Huevos Rancheros with Chorizo Refried Beans

A reader recently wrote on our Facebook wall, wondering if we had a recipe for huevos rancheros. During all of our time in Mexico, I don’t think I ever actually had a plate of the classic breakfast dish, made with tortillas and salsa. Now that I think about it, in fact, the only place I have eaten huevos rancheros is in California’s Highland Park neighborhood, an area where the hipsters and their beloved dive bars seem to be just starting to outnumber the actual Latin American immigrants that have lived there since the 1960s. Whether this means that it is a less-than-authentic dish, not frequently found in Mexico outside of all-inclusive resort hotels, or whether it exists only in that very specific segment of Mexican food found in Los Angeles, I’m not sure. I do know that it is a dish that, handled incorrectly and made with lots of sub-par ingredients, can be pretty depressing. Without a bit of care, it’s too easy to end up with an old tortilla floating in a bowl of room temperature salsa. Take your time to make it right, though, and you’ll be the Hero of Brunch.

Huevos Rancheros

The secret to an excellent huevos rancheros is to make as many of the ingredients as possible from scratch. Make your tortillas and start on the salsa the day before you actually want to serve this breakfast, and you’ll find it can come together in just a few minutes. You can either make the refried beans yourself (we provide links below to all of the other recipes you’ll need for a truly “from-scratch” version of this dish), or if you’re pressed for time, there’s no shame in popping open a can of refried beans, thinning them with a little water, and stirring in your sauteed fresh Mexican chorizo. Serve it for brunch with a crisp, refreshing chelada, and you’ve got quite a Sunday ahead of you.

^^^^^^^^

[Exercise A] Rewrite the lines of the listing from the line containing "Viewport: 525px width, 331px height." through the line containing "Action: coord(24,279)", inclusive, as a Markdown table with the columns Row and Line, omitting any blank lines.

^^^^^^^^

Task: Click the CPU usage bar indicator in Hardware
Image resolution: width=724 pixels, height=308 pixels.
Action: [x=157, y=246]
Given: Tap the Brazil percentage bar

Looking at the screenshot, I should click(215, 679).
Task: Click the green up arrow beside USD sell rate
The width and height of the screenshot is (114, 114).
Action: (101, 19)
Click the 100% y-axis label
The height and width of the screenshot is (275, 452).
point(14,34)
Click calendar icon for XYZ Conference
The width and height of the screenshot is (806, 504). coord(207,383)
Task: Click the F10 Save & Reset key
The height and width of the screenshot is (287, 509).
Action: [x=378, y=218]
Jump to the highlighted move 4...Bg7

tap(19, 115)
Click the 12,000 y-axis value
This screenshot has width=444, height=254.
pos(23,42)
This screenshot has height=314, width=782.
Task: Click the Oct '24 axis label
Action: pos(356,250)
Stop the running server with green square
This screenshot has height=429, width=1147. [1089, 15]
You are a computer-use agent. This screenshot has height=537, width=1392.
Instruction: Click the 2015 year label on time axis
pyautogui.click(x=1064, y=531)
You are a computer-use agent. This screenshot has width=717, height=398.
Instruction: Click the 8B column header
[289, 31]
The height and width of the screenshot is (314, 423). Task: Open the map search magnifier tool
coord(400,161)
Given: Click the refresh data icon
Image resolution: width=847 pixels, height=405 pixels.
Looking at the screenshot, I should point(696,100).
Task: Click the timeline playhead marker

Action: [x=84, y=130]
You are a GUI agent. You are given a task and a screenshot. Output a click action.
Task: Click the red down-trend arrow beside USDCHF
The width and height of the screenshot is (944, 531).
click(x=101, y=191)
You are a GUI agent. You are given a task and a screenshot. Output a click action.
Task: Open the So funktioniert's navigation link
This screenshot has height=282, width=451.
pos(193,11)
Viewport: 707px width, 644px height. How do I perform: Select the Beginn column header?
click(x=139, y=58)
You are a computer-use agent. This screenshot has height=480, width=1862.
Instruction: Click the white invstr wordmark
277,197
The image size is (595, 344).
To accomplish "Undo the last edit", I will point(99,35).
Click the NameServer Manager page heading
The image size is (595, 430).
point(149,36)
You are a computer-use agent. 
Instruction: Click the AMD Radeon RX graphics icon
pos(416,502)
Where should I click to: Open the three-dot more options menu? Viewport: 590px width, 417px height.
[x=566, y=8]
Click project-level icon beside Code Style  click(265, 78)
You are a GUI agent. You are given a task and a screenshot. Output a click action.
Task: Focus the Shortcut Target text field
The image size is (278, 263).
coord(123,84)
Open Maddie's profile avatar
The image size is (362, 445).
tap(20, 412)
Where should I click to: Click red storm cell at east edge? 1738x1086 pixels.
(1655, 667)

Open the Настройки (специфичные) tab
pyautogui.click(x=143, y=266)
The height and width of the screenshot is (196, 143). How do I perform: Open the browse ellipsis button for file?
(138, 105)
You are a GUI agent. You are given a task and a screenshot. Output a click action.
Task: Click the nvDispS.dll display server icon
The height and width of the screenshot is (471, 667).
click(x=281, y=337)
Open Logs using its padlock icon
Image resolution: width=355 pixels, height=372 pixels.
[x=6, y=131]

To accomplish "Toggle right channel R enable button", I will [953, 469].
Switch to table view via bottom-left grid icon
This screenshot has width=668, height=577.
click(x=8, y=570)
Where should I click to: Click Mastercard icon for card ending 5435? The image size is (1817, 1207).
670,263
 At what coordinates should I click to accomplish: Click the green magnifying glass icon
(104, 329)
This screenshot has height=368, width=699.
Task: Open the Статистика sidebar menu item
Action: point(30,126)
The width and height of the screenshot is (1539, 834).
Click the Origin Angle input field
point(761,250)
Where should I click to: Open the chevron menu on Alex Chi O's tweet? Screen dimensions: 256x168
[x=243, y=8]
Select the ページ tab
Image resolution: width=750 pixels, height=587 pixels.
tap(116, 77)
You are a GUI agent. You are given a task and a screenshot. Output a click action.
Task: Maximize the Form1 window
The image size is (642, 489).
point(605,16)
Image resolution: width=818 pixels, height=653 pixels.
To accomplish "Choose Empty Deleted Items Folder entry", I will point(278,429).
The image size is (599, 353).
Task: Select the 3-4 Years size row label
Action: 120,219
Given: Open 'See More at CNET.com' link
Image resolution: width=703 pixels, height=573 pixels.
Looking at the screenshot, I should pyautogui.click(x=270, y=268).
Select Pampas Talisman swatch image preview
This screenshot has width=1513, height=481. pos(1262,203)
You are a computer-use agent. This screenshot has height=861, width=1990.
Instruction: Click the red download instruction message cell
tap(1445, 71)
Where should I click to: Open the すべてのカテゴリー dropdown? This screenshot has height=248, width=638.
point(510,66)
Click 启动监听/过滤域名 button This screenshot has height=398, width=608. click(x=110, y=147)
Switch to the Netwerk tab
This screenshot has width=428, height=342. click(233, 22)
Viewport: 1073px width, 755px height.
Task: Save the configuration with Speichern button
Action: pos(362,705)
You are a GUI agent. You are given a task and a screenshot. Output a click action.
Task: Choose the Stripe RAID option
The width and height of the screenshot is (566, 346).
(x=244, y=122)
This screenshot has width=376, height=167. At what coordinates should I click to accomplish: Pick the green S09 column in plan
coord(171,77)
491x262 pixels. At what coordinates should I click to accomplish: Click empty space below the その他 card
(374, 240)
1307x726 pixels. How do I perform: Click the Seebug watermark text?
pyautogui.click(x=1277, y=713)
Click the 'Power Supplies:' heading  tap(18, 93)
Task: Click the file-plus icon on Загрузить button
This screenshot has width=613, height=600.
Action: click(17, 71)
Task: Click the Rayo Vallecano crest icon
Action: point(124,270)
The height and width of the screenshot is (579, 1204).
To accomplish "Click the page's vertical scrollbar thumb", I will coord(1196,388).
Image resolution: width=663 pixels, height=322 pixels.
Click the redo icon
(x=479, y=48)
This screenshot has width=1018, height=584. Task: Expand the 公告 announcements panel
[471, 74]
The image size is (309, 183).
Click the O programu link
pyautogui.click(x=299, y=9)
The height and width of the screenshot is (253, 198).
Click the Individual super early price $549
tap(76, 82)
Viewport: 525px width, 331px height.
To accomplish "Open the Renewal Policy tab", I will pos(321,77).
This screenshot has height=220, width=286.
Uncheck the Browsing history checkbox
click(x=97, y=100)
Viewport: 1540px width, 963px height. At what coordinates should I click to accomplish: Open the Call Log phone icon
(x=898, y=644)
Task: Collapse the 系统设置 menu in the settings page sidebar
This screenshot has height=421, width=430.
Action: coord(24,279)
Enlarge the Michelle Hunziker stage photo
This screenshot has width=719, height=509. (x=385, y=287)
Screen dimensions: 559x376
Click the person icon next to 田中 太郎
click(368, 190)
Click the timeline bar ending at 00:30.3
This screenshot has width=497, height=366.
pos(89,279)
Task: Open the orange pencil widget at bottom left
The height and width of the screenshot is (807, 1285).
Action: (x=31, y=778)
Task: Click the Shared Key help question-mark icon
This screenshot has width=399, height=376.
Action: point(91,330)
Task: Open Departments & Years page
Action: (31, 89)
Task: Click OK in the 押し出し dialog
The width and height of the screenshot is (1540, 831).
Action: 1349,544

^^^^^^^^

[Exercise B] Reproduce the huevos rancheros recipe text in full, word for word.

[Full output A]
| Row | Line |
|---|---|
| 1 | Viewport: 525px width, 331px height. |
| 2 | To accomplish "Open the Renewal Policy tab", I will pos(321,77). |
| 3 | This screenshot has height=220, width=286. |
| 4 | Uncheck the Browsing history checkbox |
| 5 | click(x=97, y=100) |
| 6 | Viewport: 1540px width, 963px height. At what coordinates should I click to accomplish: Open the Call Log phone icon |
| 7 | (x=898, y=644) |
| 8 | Task: Collapse the 系统设置 menu in the settings page sidebar |
| 9 | This screenshot has height=421, width=430. |
| 10 | Action: coord(24,279) |

[Full output B]
Huevos Rancheros with Chorizo Refried Beans

A reader recently wrote on our Facebook wall, wondering if we had a recipe for huevos rancheros. During all of our time in Mexico, I don’t think I ever actually had a plate of the classic breakfast dish, made with tortillas and salsa. Now that I think about it, in fact, the only place I have eaten huevos rancheros is in California’s Highland Park neighborhood, an area where the hipsters and their beloved dive bars seem to be just starting to outnumber the actual Latin American immigrants that have lived there since the 1960s. Whether this means that it is a less-than-authentic dish, not frequently found in Mexico outside of all-inclusive resort hotels, or whether it exists only in that very specific segment of Mexican food found in Los Angeles, I’m not sure. I do know that it is a dish that, handled incorrectly and made with lots of sub-par ingredients, can be pretty depressing. Without a bit of care, it’s too easy to end up with an old tortilla floating in a bowl of room temperature salsa. Take your time to make it right, though, and you’ll be the Hero of Brunch.

Huevos Rancheros

The secret to an excellent huevos rancheros is to make as many of the ingredients as possible from scratch. Make your tortillas and start on the salsa the day before you actually want to serve this breakfast, and you’ll find it can come together in just a few minutes. You can either make the refried beans yourself (we provide links below to all of the other recipes you’ll need for a truly “from-scratch” version of this dish), or if you’re pressed for time, there’s no shame in popping open a can of refried beans, thinning them with a little water, and stirring in your sauteed fresh Mexican chorizo. Serve it for brunch with a crisp, refreshing chelada, and you’ve got quite a Sunday ahead of you.